▶ Given data
[Start of Attachment]
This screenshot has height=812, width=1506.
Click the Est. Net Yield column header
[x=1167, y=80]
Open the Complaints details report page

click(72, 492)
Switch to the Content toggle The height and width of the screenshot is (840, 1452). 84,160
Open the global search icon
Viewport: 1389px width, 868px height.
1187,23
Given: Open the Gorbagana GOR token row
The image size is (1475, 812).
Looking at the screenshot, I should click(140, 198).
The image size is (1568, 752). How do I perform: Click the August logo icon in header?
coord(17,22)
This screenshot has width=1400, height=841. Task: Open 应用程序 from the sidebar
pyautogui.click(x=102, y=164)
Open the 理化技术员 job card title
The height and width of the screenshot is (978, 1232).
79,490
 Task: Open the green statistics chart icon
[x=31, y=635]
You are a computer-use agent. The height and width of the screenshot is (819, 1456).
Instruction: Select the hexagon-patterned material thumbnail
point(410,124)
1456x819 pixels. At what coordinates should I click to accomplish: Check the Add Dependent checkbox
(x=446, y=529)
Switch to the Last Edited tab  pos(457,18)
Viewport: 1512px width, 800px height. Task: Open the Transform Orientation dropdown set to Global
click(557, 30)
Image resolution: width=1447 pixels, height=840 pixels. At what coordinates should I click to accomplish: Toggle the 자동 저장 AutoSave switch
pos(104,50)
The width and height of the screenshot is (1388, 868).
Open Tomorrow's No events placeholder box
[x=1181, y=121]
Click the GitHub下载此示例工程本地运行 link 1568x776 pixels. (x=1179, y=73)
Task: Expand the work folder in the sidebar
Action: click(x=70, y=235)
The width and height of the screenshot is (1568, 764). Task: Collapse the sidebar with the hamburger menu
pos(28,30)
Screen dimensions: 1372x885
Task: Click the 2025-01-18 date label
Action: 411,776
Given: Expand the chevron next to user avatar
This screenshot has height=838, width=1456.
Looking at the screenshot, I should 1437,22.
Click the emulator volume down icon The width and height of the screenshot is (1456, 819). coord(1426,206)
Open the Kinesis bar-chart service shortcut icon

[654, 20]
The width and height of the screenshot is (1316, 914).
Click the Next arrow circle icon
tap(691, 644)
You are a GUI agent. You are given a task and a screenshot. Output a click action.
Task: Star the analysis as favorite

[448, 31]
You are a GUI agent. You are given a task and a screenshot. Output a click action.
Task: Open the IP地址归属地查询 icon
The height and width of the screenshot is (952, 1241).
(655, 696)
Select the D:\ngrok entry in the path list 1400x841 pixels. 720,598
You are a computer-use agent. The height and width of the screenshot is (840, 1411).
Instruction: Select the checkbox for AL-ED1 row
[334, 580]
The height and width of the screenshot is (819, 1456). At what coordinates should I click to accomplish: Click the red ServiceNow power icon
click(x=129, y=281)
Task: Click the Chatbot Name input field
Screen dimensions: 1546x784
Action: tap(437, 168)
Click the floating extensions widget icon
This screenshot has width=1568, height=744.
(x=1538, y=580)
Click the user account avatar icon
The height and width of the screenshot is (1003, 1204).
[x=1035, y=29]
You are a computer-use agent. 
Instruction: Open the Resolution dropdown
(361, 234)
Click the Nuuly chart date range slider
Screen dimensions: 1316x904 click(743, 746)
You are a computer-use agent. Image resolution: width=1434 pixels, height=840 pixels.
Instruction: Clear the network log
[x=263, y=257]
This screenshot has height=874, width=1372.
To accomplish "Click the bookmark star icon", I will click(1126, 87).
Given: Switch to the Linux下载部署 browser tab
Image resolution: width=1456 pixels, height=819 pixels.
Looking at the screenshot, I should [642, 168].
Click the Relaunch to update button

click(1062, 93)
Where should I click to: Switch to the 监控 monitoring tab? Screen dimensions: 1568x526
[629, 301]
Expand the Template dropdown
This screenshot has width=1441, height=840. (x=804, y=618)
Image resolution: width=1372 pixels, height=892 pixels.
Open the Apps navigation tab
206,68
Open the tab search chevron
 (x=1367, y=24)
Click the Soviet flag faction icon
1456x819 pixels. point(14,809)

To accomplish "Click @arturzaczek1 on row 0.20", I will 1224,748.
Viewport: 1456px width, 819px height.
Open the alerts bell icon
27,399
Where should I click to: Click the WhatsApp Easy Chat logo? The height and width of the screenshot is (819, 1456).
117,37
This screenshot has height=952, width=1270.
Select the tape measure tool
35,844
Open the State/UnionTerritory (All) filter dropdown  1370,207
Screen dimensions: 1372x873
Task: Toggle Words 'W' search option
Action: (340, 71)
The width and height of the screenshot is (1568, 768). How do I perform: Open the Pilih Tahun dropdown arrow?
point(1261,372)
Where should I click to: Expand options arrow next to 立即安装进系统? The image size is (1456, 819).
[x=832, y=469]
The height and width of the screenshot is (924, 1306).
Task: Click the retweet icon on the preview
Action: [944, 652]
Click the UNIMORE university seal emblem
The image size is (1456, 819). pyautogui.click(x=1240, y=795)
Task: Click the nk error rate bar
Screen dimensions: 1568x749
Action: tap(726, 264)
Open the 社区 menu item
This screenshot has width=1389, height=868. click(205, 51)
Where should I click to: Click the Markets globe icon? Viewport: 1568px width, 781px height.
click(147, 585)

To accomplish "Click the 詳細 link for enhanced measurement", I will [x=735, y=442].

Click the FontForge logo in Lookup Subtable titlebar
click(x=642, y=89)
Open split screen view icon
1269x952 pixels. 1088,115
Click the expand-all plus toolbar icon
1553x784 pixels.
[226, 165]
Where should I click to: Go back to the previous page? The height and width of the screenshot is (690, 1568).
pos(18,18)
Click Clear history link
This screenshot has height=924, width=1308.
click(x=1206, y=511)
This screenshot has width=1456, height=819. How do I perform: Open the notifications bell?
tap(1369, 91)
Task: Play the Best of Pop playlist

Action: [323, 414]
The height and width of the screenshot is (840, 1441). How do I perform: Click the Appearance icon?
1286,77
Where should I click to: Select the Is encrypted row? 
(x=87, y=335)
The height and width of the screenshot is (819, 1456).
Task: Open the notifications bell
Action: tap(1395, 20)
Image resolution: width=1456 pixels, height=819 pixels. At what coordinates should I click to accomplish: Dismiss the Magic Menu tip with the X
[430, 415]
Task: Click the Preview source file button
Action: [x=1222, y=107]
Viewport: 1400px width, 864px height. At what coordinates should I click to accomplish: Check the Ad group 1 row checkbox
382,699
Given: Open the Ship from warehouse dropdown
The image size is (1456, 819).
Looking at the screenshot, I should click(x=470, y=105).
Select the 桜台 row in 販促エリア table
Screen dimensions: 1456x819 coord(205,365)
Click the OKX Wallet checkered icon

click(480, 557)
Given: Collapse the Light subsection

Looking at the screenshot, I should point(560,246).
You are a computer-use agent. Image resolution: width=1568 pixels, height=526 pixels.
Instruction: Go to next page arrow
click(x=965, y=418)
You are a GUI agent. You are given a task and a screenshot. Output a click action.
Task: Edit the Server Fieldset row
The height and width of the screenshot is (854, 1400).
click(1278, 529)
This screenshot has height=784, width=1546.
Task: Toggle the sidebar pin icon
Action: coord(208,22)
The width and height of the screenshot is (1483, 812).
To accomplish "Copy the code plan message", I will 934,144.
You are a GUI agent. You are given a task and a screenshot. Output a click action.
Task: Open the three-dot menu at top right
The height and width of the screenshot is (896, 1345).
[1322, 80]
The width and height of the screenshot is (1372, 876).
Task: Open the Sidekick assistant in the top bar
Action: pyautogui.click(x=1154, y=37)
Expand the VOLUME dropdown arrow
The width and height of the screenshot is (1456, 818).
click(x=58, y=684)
[End of Attachment]
▶ Task statement
Check each line of the material for the word "computer". Copy the ones that have it.

▶ Exercise answer
You are a computer-use agent. The height and width of the screenshot is (819, 1456).
You are a computer-use agent. The height and width of the screenshot is (840, 1411).
You are a computer-use agent. 
You are a computer-use agent. Image resolution: width=1434 pixels, height=840 pixels.
You are a computer-use agent. Image resolution: width=1568 pixels, height=526 pixels.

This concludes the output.